The statement of deficiencies appeared to show that the most serious deficiencies involved the failures of the laboratory director. “The laboratory director failed to provide overall management and direction of the laboratory,” the CMS statement said. The laboratory director failed to ensure delegated duties were performed as required, failed to ensure testing personnel were trained prior to testing patients, and failed to ensure policies and procedures were established and followed for monitoring testing personnel competency, CMS said.
Duties and Responsibilities
Commenting on the CMS statement of deficiencies, Elissa Passiment, a lab management consultant, said, “The lab director’s lack of compliance led to the major failures cited in the report. Each of the deficiencies cited can either be directly linked to the duties and responsibilities assigned to the laboratory director by the CLIA regulations or to poorly-qualified personnel, the hiring of whom is also a regulatory responsibility of the laboratory director.”

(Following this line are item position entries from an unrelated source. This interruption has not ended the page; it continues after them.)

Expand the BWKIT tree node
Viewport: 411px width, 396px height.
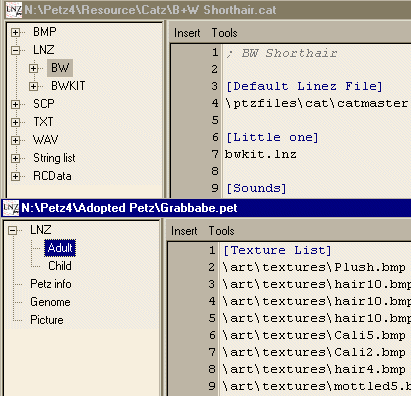[33, 86]
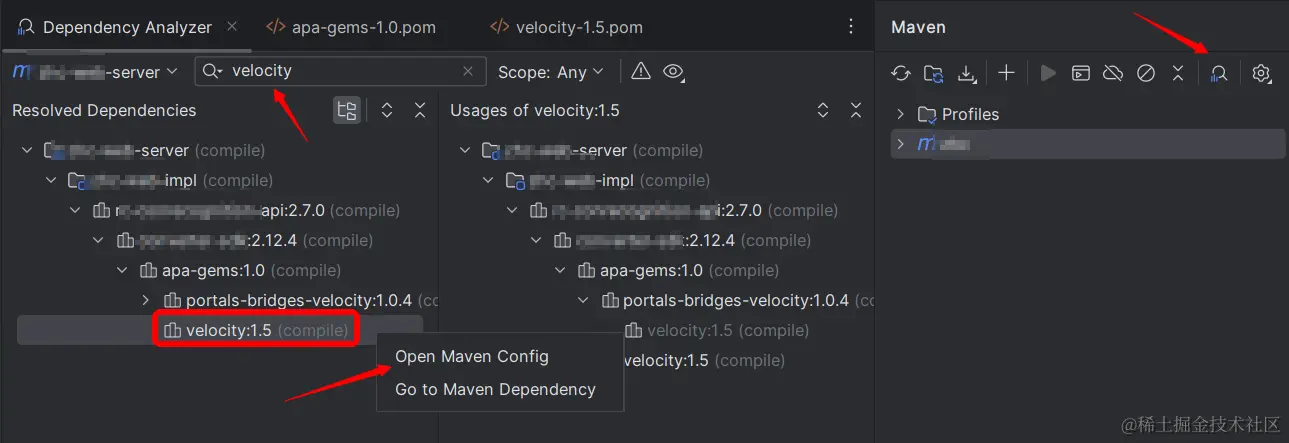Click Execute Maven Goal icon

1080,73
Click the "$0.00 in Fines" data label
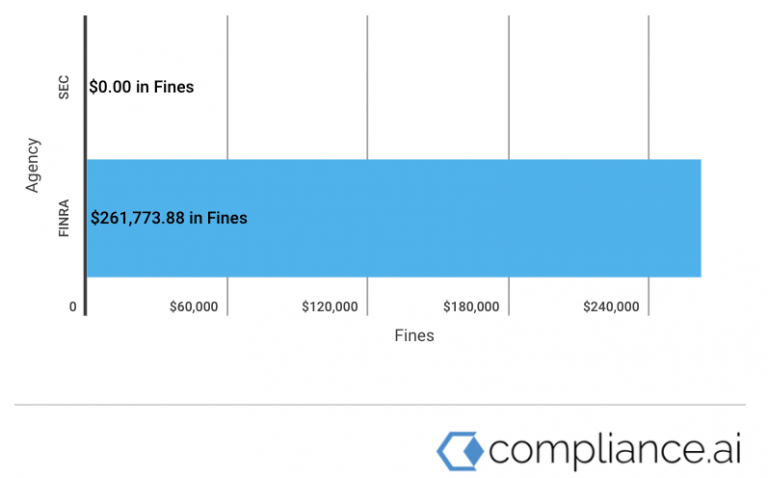Screen dimensions: 768x478 coord(141,87)
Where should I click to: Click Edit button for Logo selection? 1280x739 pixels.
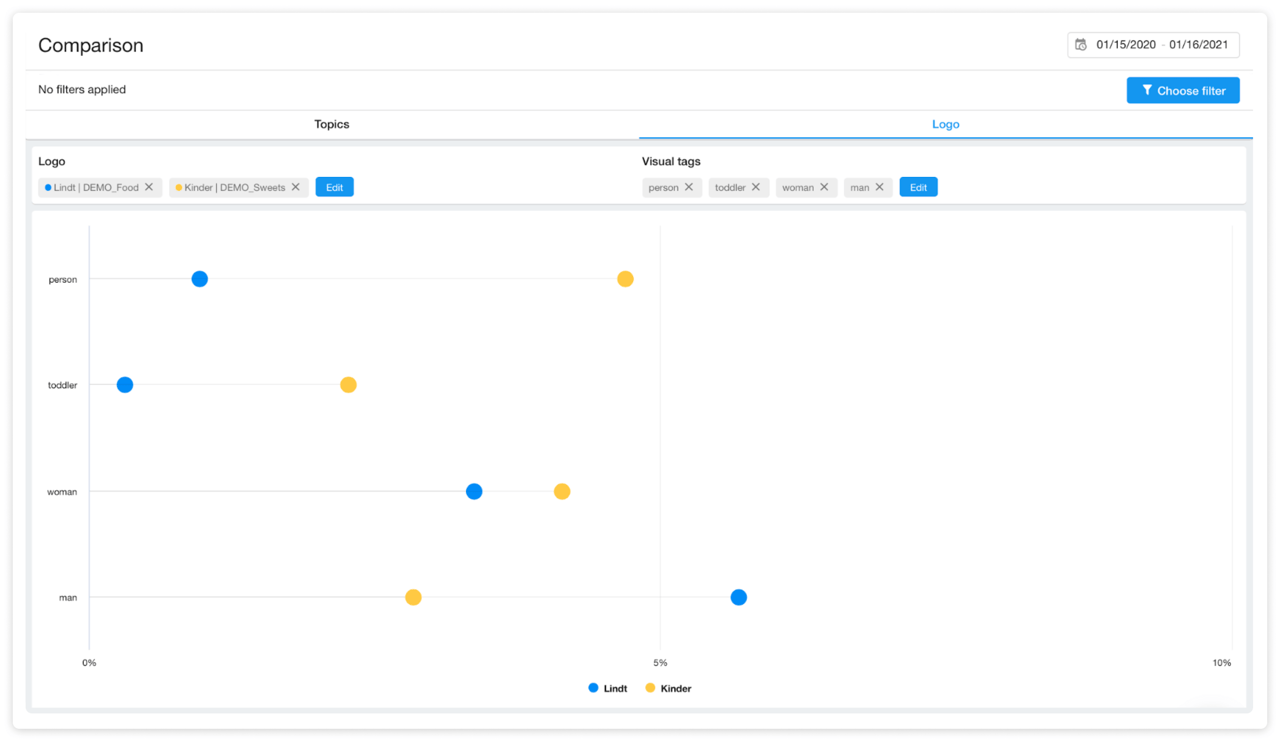pos(334,187)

The medical center’s case illustrates a problem inherent in the CLIA rules, she added. “This case is a prime example of relying only on one person to ensure compliance and quality,” she wrote in an email to THE DARK REPORT. “In my opinion, this has always been a major flaw in the CLIA regulations. Labs should delegate the responsibilities of ensuring compliance and quality to a number of lab staff members.”
For pathology laboratories, the most competent laboratory directors should have a range of experience, she added. “The best type of person to be laboratory director is one who has been appropriately educated and trained in quality management systems, good laboratory procedures and practices, and management leadership,” she wrote.
CMS Cited Multiple Times Laboratory Director in Pathology Lab Failed to Follow Procedures
IN ITS STATEMENT OF DEFICIENCIES, the federal Centers for Medicare and Medicaid Services cited multiple times that the laboratory director in the department of pathology failed to follow proper procedures.
CMS based the findings on its review of procedure manuals, personnel records, and interviews with staff on Feb. 5 through 8. “The laboratory director delegated responsibilities to another pathologist (surgical pathology director) but failed to ensure the delegated duties were performed as required,” the CMS statement of deficiencies said.
Review of personnel records showed that the histology supervisor did not meet the education requirements to serve as a technical supervisor or general supervisor in a high-complexity histopathology laboratory, the CMS statement said, adding, “The responsibilities for review of records and testing personnel competency assessment could not be delegated to the histology supervisor (assistant manager).”
In addition, the pathologist serving as surgical pathology director “at the time of the delegation” was no longer employed at the pathology lab as of September 2017. But, the documentation of the delegation was not updated to reflect the specific responsibilities delegated “to current designees,” CMS added.
The lab director also failed to ensure that 20 of 21 testing personnel received appropriate training and had shown they could reliably perform all testing operations. For one laboratorian, identified as TP #2 and hired on Dec. 29, 2017, there was no documentation of training available for review and yet this laboratorian was doing grossing of pathology specimens in the operating room pathology lab, CMS reported.
What’s more, there were no training records for review for all 19 residents who perform grossing of pathology specimens in the OR pathology laboratory, CMS added.